Are you still with me? Man-made climate change is bunk. The science doesn’t support the argument.  While there was some discussion prior to Al Gore’s book, An Inconvenient Truth, the truth is that the current explosion of support worldwide happened after the release of his book. But Al Gore got his facts wrong. His relationship between temperature and carbon dioxide in the atmosphere is backward.  Carbon dioxide rises in the atmosphere hundreds of years AFTER the temperature rises. In other words, the primary driving force of man-made climate change, according to the climate change accepters, happens after the climate has warmed. The climate is always changing. That’s the nature of the beast.  We could forcibly change our climate, but what would the long-term consequences be if we did? The climate change pundits are basing their theories on a few hundred years worth of data out of 5 billion years of history. Recently, NOAA — the National Oceanographic and Atmospheric Administration — was puzzled by a deviation in the climate data where the data no longer matched the computer models for man-made warming — in-fact, the data showed a cooling trend.  NOAA “scientists” did what pundits have done for thousands of years: they manipulated the data until it showed what they wanted it to show. That’s not the scientific methodology. The scientific methodology is to recognize that the model is wrong and adjust the model so it correctly represents the data. The story is in the data, not in the model. Changing the data to match the theoretical data model is just a well-hidden lie.
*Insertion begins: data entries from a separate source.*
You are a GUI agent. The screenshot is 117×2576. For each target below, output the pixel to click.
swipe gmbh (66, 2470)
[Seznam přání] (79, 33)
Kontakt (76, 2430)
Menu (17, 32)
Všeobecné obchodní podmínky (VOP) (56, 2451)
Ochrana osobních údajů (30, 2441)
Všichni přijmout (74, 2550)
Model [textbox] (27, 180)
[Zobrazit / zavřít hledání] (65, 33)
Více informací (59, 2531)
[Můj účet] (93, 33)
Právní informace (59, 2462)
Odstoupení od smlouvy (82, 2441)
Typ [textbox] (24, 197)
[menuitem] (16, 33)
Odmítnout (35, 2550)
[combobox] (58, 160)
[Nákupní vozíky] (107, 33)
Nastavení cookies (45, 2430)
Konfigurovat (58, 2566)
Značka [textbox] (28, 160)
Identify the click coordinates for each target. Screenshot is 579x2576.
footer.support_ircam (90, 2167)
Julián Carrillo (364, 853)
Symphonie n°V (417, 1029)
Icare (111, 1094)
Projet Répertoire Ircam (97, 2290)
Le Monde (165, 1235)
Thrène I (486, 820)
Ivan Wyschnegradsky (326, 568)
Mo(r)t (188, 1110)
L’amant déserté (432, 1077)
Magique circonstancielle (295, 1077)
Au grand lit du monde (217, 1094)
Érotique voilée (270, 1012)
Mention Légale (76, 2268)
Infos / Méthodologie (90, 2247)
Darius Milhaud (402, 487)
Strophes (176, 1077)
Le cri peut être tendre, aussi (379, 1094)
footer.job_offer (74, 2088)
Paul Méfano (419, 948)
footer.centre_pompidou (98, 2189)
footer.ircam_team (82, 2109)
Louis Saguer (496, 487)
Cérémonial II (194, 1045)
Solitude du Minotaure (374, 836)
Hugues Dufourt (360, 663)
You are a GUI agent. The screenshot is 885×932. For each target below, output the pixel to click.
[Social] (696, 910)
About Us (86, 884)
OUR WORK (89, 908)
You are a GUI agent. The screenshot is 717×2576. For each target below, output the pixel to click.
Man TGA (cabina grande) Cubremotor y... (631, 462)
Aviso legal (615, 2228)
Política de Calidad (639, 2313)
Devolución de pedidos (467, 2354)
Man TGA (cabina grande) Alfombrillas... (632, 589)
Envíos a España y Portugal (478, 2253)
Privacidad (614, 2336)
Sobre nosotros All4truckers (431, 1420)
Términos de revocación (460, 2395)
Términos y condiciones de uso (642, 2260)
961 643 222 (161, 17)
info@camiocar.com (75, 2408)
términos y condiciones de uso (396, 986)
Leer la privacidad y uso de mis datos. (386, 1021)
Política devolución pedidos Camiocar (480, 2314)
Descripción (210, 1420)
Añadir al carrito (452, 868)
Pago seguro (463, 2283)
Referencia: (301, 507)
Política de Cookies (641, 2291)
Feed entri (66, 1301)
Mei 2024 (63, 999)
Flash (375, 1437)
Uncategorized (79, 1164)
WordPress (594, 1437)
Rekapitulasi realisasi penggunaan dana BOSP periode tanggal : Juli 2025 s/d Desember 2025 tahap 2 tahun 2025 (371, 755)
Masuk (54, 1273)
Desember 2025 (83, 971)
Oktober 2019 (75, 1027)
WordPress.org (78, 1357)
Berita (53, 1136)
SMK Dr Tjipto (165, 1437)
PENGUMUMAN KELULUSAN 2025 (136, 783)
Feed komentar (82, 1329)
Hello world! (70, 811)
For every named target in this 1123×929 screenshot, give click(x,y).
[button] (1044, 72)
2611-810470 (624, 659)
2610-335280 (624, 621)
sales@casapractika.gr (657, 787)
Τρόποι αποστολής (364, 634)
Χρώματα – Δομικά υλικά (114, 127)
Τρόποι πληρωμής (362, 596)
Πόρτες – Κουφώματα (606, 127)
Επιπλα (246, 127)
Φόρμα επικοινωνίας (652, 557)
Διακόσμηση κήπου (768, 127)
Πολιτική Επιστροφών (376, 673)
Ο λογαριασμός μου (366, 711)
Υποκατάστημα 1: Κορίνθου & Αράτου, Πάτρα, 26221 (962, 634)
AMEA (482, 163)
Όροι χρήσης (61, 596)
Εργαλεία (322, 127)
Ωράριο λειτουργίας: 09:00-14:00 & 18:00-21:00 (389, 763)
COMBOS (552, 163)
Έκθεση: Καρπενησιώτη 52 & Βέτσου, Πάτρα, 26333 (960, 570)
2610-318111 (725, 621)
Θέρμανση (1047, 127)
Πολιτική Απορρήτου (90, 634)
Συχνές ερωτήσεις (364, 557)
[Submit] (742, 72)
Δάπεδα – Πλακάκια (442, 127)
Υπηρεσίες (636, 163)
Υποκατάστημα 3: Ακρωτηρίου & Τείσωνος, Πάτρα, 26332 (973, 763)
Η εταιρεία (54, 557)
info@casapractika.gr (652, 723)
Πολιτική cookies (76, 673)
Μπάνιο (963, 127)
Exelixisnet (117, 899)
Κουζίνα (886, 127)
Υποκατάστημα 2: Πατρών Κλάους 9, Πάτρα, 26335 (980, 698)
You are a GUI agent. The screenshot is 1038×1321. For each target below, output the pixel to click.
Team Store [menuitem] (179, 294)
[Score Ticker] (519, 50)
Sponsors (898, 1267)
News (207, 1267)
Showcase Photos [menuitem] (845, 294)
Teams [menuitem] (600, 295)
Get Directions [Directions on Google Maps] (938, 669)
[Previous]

I have been willfully unemployed for many months. I haven’t accepted a single dime worth of unemployment benefits. I am at a crossroads in my life where I don’t know what’s next for me.  My mental image of self is: I am standing in the middle of the intersection, where Chuck Noland (Tom Hanks, Cast Away, 2000) found himself at the end of the movie. My path leading up to that point is different than Chuck’s, and my future choices are likely different, but I am nonetheless at the crossroads trying to decide which way to proceed and I have been stuck here for many months. I have a good decade of hard work to go before retirement. I want to make it count. I want to be useful. And I want to make enough money that I can actually retire in a decade.